## Work to be completed
A word-for-word copy of every entry below is required; the images do not belong in it.

## Source data
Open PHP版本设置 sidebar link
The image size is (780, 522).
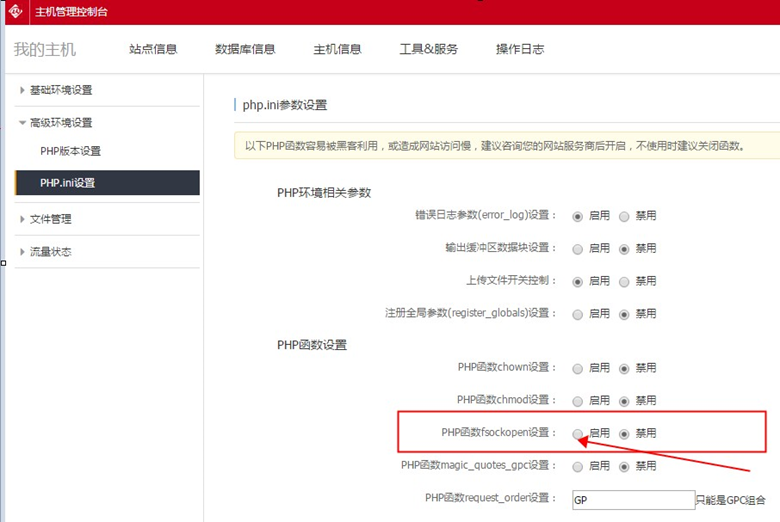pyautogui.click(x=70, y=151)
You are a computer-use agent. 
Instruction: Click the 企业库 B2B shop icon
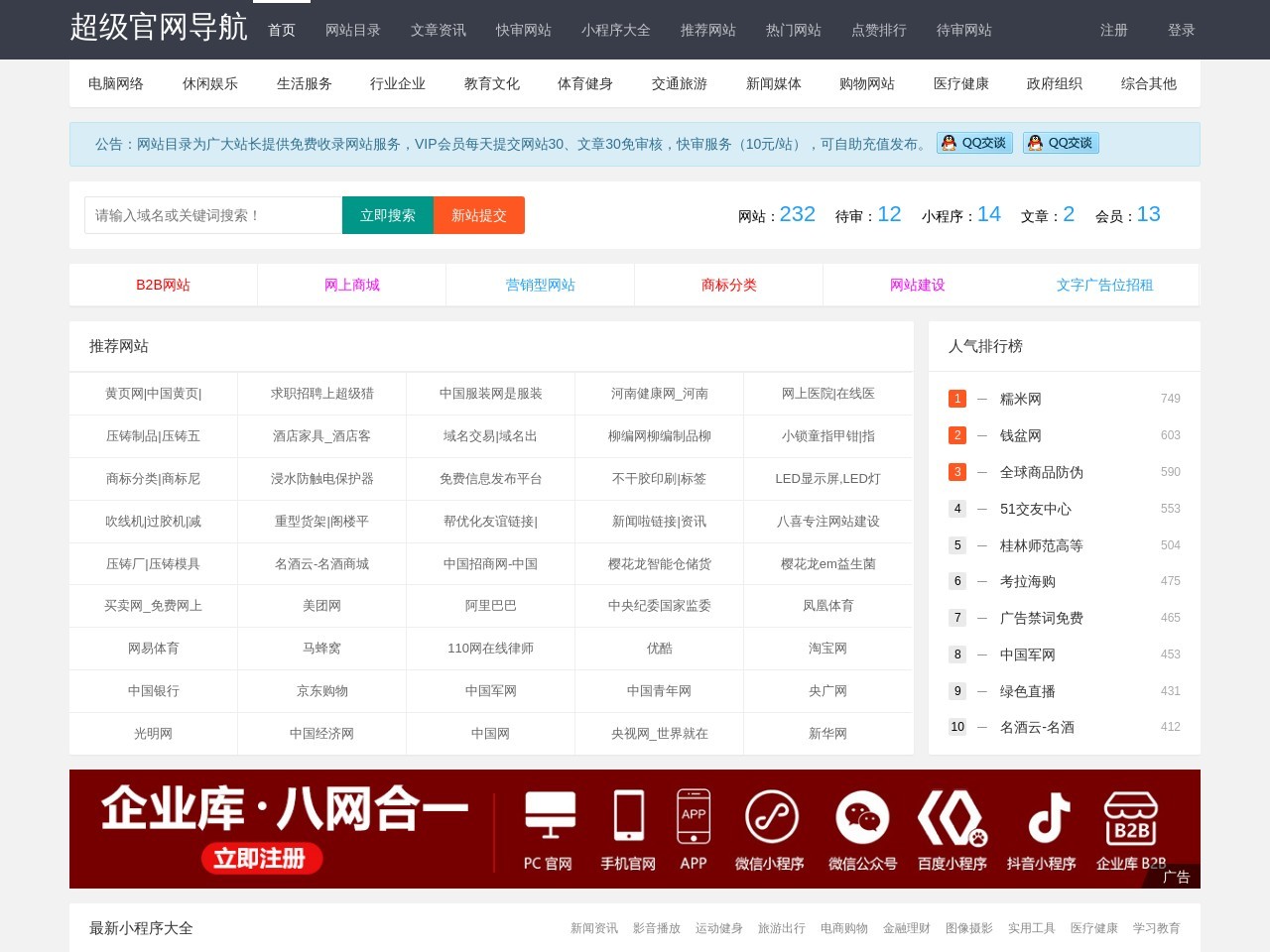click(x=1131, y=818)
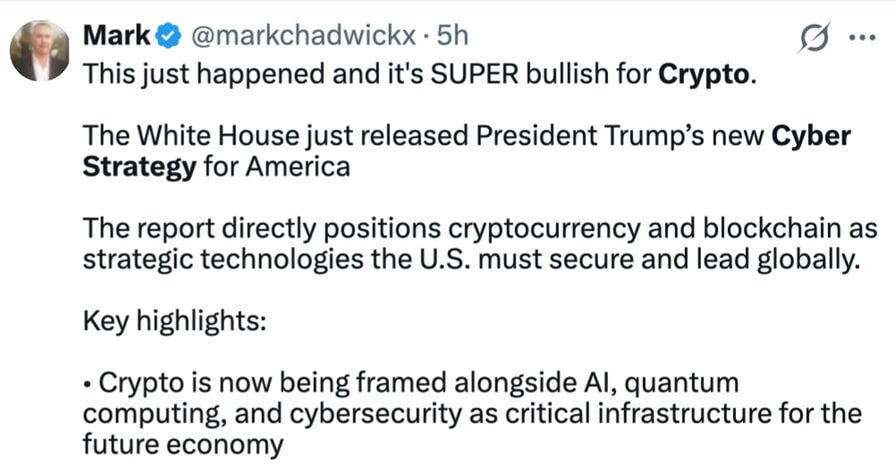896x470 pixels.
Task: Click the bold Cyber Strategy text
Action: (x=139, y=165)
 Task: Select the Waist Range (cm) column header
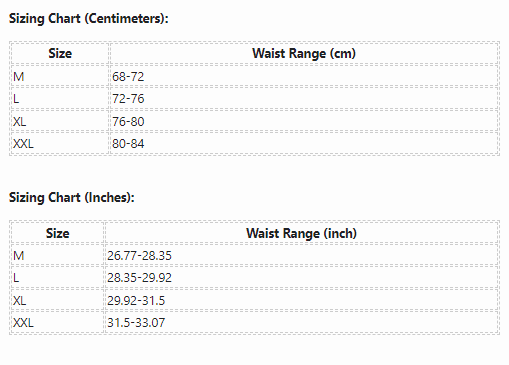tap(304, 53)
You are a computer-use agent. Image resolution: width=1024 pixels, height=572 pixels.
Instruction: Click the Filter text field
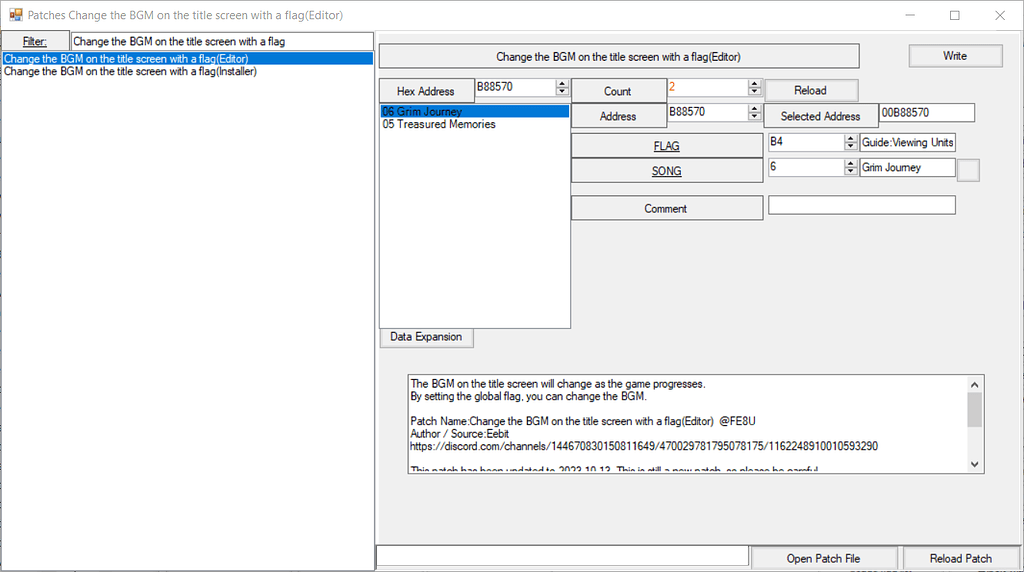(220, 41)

## Response area
Open PHP版本设置 sidebar link
The image size is (780, 522).
pyautogui.click(x=70, y=151)
You are a computer-use agent. 
Instruction: Click the 企业库 B2B shop icon
click(x=1131, y=818)
896x470 pixels.
Task: Click the bold Cyber Strategy text
Action: (x=139, y=165)
 Task: Select the Waist Range (cm) column header
tap(304, 53)
You are a computer-use agent. Image resolution: width=1024 pixels, height=572 pixels.
Instruction: Click the Filter text field
(220, 41)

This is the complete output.